GIVEN INSTRUCTION - Could you shift every coordinate in the answers up by 106 while writing out the part of the data that opens with the line containing "has width=1468, height=812." and closes with the end of the data? Keep every other line as it is, requests included.

EXTRACTED DATA -

★ ★ ★ ★

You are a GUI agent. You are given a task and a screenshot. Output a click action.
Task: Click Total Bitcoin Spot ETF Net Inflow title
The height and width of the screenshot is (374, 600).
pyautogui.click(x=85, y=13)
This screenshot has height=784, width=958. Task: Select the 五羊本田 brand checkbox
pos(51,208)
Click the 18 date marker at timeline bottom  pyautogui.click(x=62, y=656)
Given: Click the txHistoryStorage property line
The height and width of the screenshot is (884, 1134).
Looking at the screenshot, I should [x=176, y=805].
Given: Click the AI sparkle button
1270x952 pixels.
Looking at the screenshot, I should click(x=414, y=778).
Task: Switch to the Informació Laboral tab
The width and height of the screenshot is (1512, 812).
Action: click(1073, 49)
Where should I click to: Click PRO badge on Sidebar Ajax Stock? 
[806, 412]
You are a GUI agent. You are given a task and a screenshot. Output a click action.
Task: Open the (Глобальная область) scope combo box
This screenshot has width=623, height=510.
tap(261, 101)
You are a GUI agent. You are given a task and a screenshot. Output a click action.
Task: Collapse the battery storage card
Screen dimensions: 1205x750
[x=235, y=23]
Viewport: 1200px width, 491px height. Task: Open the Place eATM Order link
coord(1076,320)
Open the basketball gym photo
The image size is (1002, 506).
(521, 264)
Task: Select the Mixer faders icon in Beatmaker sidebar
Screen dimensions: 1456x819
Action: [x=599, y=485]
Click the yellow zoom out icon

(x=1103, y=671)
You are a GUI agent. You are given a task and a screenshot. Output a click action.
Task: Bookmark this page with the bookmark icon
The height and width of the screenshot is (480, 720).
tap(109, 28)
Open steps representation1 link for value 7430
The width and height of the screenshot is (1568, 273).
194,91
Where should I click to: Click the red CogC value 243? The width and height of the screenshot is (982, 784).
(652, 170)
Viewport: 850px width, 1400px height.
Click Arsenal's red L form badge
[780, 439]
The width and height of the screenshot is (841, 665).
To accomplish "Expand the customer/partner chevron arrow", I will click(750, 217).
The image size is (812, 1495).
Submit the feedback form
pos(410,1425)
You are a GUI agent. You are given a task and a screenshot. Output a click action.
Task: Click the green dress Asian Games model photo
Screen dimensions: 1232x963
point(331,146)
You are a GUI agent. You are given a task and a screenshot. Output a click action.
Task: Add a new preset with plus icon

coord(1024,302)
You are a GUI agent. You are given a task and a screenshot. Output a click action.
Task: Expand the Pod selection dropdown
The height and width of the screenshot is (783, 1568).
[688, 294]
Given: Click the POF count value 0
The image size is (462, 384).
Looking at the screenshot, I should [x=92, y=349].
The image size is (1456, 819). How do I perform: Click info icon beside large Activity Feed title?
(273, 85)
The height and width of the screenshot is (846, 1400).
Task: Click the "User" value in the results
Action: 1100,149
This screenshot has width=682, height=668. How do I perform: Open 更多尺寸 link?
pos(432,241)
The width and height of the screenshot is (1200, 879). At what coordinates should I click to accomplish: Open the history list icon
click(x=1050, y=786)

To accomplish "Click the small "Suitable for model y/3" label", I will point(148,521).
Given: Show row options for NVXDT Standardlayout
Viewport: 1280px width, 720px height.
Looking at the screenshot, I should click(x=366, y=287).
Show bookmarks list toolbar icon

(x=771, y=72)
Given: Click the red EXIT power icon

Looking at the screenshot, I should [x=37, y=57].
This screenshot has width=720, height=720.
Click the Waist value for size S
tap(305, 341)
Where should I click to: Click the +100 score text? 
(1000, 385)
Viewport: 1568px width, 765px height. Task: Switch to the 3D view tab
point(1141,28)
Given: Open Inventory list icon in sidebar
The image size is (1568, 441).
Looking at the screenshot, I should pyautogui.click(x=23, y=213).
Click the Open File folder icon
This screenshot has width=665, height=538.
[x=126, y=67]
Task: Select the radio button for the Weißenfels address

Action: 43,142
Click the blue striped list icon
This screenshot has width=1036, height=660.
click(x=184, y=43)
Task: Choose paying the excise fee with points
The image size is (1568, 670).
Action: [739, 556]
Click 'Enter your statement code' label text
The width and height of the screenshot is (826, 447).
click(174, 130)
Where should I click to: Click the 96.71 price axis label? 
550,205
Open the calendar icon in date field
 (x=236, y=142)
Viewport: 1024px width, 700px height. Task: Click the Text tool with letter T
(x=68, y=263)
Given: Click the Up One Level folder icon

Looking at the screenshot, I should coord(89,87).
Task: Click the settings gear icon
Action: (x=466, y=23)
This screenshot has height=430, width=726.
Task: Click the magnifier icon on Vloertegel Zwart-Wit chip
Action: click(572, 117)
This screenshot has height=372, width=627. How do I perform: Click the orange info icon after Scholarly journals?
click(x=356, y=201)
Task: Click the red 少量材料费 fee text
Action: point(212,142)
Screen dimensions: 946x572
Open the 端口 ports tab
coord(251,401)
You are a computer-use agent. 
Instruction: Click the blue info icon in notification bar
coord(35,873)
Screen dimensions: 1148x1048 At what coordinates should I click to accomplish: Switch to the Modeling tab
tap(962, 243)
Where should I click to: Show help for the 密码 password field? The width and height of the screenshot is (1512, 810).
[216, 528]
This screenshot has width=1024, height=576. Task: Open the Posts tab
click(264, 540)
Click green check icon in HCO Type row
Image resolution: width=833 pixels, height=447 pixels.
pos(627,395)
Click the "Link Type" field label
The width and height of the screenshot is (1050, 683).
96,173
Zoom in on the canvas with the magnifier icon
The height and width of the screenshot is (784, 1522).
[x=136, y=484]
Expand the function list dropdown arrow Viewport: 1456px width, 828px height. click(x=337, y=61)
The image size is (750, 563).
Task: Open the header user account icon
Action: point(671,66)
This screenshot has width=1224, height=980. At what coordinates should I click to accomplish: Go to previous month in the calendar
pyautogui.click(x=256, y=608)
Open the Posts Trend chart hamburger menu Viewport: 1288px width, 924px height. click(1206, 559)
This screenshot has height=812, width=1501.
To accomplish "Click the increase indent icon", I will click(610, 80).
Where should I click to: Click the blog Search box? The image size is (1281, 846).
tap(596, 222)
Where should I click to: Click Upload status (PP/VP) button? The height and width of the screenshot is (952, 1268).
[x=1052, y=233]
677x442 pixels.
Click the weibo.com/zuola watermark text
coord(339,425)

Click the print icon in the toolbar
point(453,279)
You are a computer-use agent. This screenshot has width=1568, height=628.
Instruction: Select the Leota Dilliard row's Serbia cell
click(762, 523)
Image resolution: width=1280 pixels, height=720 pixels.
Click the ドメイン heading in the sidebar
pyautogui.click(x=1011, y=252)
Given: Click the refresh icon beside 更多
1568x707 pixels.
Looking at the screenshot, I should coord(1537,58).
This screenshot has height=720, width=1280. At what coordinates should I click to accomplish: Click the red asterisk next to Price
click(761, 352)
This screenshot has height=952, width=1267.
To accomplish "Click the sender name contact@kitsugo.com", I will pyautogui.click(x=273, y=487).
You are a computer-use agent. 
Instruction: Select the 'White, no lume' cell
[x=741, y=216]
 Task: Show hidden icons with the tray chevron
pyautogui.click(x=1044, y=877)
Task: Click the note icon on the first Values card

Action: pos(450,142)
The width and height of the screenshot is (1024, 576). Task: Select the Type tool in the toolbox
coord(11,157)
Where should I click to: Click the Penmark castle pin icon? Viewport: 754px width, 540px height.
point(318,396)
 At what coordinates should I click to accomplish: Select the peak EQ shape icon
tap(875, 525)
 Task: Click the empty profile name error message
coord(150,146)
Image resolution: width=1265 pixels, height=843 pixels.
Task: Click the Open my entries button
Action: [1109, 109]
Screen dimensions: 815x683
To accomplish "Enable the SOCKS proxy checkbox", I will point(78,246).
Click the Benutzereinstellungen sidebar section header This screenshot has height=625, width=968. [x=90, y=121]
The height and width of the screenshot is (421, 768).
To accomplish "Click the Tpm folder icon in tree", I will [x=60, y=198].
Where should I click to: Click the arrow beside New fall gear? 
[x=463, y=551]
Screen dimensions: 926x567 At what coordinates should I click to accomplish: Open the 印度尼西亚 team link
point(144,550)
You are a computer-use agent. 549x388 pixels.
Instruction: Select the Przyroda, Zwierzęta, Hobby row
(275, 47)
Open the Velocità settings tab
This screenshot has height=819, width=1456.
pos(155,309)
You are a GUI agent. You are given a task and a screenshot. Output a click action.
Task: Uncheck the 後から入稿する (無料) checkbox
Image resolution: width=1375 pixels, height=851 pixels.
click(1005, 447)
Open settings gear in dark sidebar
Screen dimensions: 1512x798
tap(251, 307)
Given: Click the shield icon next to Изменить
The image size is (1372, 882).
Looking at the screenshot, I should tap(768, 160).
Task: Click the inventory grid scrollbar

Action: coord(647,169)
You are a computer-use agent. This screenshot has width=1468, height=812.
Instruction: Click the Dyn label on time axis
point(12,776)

★ ★ ★ ★

ANSWER TO THE PROBLEM -
You are a computer-use agent. This screenshot has width=1468, height=812.
Instruction: Click the Dyn label on time axis
point(118,882)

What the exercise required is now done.